Task directions:
Each entry must be written out again exactly as it stands.

Study material:
──────────────────────────────
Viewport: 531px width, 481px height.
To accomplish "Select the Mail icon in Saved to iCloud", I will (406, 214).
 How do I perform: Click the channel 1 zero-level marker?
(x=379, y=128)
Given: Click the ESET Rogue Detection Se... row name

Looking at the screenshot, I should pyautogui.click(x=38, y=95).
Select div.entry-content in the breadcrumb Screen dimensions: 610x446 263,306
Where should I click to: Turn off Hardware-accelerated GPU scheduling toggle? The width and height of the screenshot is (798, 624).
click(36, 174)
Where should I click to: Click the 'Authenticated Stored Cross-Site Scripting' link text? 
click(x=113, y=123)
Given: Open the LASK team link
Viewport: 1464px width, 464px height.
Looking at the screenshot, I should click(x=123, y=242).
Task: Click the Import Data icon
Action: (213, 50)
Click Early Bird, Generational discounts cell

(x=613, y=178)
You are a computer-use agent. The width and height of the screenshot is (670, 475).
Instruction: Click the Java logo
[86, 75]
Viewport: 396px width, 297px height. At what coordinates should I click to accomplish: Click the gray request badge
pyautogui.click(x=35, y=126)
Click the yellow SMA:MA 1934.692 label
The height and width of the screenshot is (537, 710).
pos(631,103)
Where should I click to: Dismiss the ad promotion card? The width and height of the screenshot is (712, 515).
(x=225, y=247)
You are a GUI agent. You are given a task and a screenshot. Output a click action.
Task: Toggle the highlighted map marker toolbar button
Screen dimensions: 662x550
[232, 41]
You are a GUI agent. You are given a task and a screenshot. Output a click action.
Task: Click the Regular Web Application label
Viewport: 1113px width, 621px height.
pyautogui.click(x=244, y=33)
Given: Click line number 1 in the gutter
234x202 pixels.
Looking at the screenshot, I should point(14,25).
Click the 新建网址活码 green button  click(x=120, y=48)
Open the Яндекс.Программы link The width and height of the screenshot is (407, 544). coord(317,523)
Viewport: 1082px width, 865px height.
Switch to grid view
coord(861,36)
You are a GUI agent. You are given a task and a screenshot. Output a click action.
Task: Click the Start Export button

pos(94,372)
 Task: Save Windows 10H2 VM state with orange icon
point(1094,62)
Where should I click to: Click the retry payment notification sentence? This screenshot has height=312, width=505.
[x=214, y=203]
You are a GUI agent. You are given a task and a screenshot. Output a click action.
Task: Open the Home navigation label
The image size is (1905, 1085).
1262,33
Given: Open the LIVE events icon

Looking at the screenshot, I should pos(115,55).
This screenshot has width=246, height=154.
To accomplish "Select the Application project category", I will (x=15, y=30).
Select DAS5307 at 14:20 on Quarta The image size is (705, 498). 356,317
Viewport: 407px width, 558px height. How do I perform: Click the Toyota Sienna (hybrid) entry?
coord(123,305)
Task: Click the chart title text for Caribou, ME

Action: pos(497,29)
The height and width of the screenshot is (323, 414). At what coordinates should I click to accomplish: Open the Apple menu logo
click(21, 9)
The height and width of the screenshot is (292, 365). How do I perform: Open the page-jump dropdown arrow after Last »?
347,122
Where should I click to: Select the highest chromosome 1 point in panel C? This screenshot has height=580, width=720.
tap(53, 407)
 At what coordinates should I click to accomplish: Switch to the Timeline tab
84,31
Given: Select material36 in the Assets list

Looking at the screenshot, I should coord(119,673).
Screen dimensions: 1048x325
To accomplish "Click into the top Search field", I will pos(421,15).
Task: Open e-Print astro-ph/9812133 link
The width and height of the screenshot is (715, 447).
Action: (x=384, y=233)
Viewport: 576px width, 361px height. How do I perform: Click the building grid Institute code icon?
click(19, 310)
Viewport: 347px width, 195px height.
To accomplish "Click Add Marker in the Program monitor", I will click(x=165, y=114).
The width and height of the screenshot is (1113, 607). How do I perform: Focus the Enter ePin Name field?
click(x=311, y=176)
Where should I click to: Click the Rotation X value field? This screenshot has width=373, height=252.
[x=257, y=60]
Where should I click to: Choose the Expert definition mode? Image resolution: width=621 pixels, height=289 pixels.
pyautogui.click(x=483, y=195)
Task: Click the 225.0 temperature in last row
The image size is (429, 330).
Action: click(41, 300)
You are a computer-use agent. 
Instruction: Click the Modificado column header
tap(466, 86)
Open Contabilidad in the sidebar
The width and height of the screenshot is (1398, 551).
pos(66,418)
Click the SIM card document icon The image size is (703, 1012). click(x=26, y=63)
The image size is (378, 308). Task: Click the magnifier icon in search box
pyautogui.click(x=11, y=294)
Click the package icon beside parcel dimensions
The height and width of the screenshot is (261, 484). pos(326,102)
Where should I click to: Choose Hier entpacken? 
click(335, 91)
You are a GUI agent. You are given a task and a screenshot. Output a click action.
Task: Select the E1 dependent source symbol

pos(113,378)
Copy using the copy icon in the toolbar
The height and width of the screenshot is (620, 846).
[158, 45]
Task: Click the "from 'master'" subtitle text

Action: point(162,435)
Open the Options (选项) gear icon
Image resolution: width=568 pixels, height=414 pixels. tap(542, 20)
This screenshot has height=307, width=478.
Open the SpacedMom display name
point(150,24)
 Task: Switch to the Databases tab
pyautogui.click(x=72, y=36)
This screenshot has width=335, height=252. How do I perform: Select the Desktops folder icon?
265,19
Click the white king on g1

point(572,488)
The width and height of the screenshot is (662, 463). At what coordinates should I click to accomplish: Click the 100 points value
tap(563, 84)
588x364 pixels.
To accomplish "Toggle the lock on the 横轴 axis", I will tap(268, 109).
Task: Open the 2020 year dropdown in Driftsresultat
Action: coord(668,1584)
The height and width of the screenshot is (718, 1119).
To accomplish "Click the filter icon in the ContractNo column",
──────────────────────────────
Expected output:
Viewport: 531px width, 481px height.
To accomplish "Select the Mail icon in Saved to iCloud", I will (406, 214).
 How do I perform: Click the channel 1 zero-level marker?
(x=379, y=128)
Given: Click the ESET Rogue Detection Se... row name

Looking at the screenshot, I should pyautogui.click(x=38, y=95).
Select div.entry-content in the breadcrumb Screen dimensions: 610x446 263,306
Where should I click to: Turn off Hardware-accelerated GPU scheduling toggle? The width and height of the screenshot is (798, 624).
click(36, 174)
Where should I click to: Click the 'Authenticated Stored Cross-Site Scripting' link text? 
click(x=113, y=123)
Given: Open the LASK team link
Viewport: 1464px width, 464px height.
Looking at the screenshot, I should click(x=123, y=242).
Task: Click the Import Data icon
Action: (213, 50)
Click Early Bird, Generational discounts cell

(x=613, y=178)
You are a computer-use agent. The width and height of the screenshot is (670, 475).
Instruction: Click the Java logo
[86, 75]
Viewport: 396px width, 297px height. At what coordinates should I click to accomplish: Click the gray request badge
pyautogui.click(x=35, y=126)
Click the yellow SMA:MA 1934.692 label
The height and width of the screenshot is (537, 710).
pos(631,103)
Where should I click to: Dismiss the ad promotion card? The width and height of the screenshot is (712, 515).
(x=225, y=247)
You are a GUI agent. You are given a task and a screenshot. Output a click action.
Task: Toggle the highlighted map marker toolbar button
Screen dimensions: 662x550
[232, 41]
You are a GUI agent. You are given a task and a screenshot. Output a click action.
Task: Click the Regular Web Application label
Viewport: 1113px width, 621px height.
pyautogui.click(x=244, y=33)
Given: Click line number 1 in the gutter
234x202 pixels.
Looking at the screenshot, I should point(14,25).
Click the 新建网址活码 green button  click(x=120, y=48)
Open the Яндекс.Программы link The width and height of the screenshot is (407, 544). coord(317,523)
Viewport: 1082px width, 865px height.
Switch to grid view
coord(861,36)
You are a GUI agent. You are given a task and a screenshot. Output a click action.
Task: Click the Start Export button

pos(94,372)
 Task: Save Windows 10H2 VM state with orange icon
point(1094,62)
Where should I click to: Click the retry payment notification sentence? This screenshot has height=312, width=505.
[x=214, y=203]
You are a GUI agent. You are given a task and a screenshot. Output a click action.
Task: Open the Home navigation label
The image size is (1905, 1085).
1262,33
Given: Open the LIVE events icon

Looking at the screenshot, I should pos(115,55).
This screenshot has width=246, height=154.
To accomplish "Select the Application project category", I will (x=15, y=30).
Select DAS5307 at 14:20 on Quarta The image size is (705, 498). 356,317
Viewport: 407px width, 558px height. How do I perform: Click the Toyota Sienna (hybrid) entry?
coord(123,305)
Task: Click the chart title text for Caribou, ME

Action: pos(497,29)
The height and width of the screenshot is (323, 414). At what coordinates should I click to accomplish: Open the Apple menu logo
click(21, 9)
The height and width of the screenshot is (292, 365). How do I perform: Open the page-jump dropdown arrow after Last »?
347,122
Where should I click to: Select the highest chromosome 1 point in panel C? This screenshot has height=580, width=720.
tap(53, 407)
 At what coordinates should I click to accomplish: Switch to the Timeline tab
84,31
Given: Select material36 in the Assets list

Looking at the screenshot, I should coord(119,673).
Screen dimensions: 1048x325
To accomplish "Click into the top Search field", I will pos(421,15).
Task: Open e-Print astro-ph/9812133 link
The width and height of the screenshot is (715, 447).
Action: (x=384, y=233)
Viewport: 576px width, 361px height. How do I perform: Click the building grid Institute code icon?
click(19, 310)
Viewport: 347px width, 195px height.
To accomplish "Click Add Marker in the Program monitor", I will click(x=165, y=114).
The width and height of the screenshot is (1113, 607). How do I perform: Focus the Enter ePin Name field?
click(x=311, y=176)
Where should I click to: Click the Rotation X value field? This screenshot has width=373, height=252.
[x=257, y=60]
Where should I click to: Choose the Expert definition mode? Image resolution: width=621 pixels, height=289 pixels.
pyautogui.click(x=483, y=195)
Task: Click the 225.0 temperature in last row
The image size is (429, 330).
Action: click(41, 300)
You are a computer-use agent. 
Instruction: Click the Modificado column header
tap(466, 86)
Open Contabilidad in the sidebar
The width and height of the screenshot is (1398, 551).
pos(66,418)
Click the SIM card document icon The image size is (703, 1012). click(x=26, y=63)
The image size is (378, 308). Task: Click the magnifier icon in search box
pyautogui.click(x=11, y=294)
Click the package icon beside parcel dimensions
The height and width of the screenshot is (261, 484). pos(326,102)
Where should I click to: Choose Hier entpacken? 
click(335, 91)
You are a GUI agent. You are given a task and a screenshot. Output a click action.
Task: Select the E1 dependent source symbol

pos(113,378)
Copy using the copy icon in the toolbar
The height and width of the screenshot is (620, 846).
[158, 45]
Task: Click the "from 'master'" subtitle text

Action: point(162,435)
Open the Options (选项) gear icon
Image resolution: width=568 pixels, height=414 pixels. tap(542, 20)
This screenshot has height=307, width=478.
Open the SpacedMom display name
point(150,24)
 Task: Switch to the Databases tab
pyautogui.click(x=72, y=36)
This screenshot has width=335, height=252. How do I perform: Select the Desktops folder icon?
265,19
Click the white king on g1

point(572,488)
The width and height of the screenshot is (662, 463). At what coordinates should I click to accomplish: Click the 100 points value
tap(563, 84)
588x364 pixels.
To accomplish "Toggle the lock on the 横轴 axis", I will tap(268, 109).
Task: Open the 2020 year dropdown in Driftsresultat
Action: coord(668,1584)
The height and width of the screenshot is (718, 1119).
To accomplish "Click the filter icon in the ContractNo column",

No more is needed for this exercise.